Normalization layer for LLM outputs before SymPy parsing.
This module provides a single, well-tested function to convert common LLM output
patterns (Unicode operators, currency symbols, implicit styles) into SymPy-friendly
ASCII Python-like expressions suitable for `sympy.parsing.sympy_parser.parse_expr`.
## Why normalize instead of controlling LLM output?
LLMs generate diverse textual math notation (^, Γ—, Ο€, commas in numbers, etc.) that
cannot be reliably controlled at the token level. A deterministic preprocessing layer
is more robust than trying to force specific character-level outputs during training.
## SymPy parsing context
SymPy's `parse_expr` (docs: https://docs.sympy.org/latest/modules/parsing.html):
- Uses Python-like expression syntax as the base grammar.

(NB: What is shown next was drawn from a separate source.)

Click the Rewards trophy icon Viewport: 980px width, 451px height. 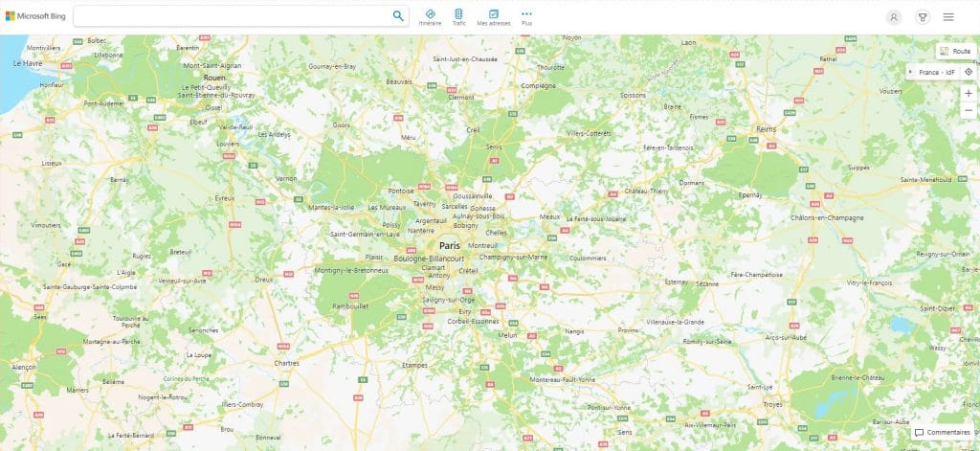point(923,16)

- Applies **transformations** (token rewrites) before evaluation.
- Notable transformations:
- `standard_transformations`: auto symbol/number conversion, factorial notation.
- `convert_xor`: treats `^` as power (not bitwise XOR).
- `implicit_multiplication_application`: relaxes syntax (implicit mult, split symbols).
- LaTeX is a **separate path** via `sympy.parsing.latex.parse_latex` (experimental).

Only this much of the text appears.